[Exercise requirements]: The required output is the exact run of lines below that opens at the line with "Choose Account Settings" and closes at the line with "Task: Focus the Webhook Endpoint URL field".

Dataset content: Begin

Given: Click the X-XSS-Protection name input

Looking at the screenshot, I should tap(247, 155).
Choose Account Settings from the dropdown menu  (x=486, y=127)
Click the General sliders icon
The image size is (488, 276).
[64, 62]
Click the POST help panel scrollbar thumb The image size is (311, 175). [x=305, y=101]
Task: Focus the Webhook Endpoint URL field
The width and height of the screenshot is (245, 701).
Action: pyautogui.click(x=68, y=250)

Dataset content: End
Dataset content: Begin

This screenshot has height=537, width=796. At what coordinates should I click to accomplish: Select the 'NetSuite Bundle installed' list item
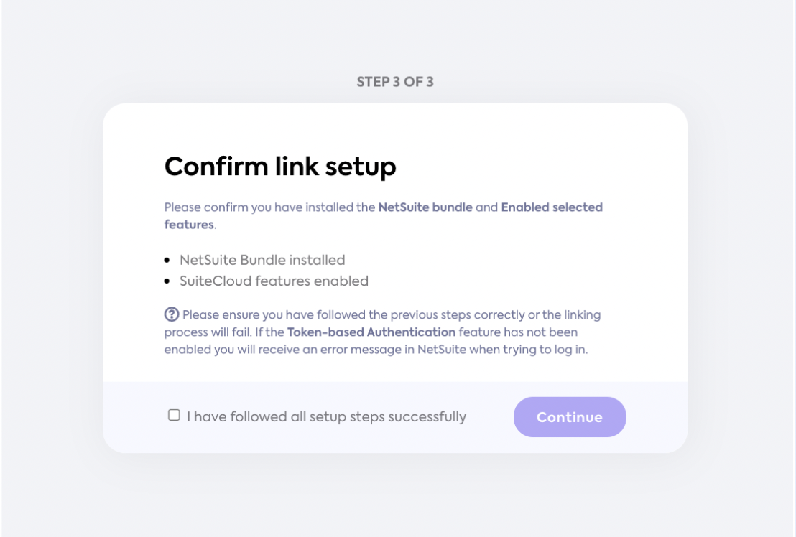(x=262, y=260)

Dataset content: End

[Solution for this task]:
Choose Account Settings from the dropdown menu  (x=486, y=127)
Click the General sliders icon
The image size is (488, 276).
[64, 62]
Click the POST help panel scrollbar thumb The image size is (311, 175). [x=305, y=101]
Task: Focus the Webhook Endpoint URL field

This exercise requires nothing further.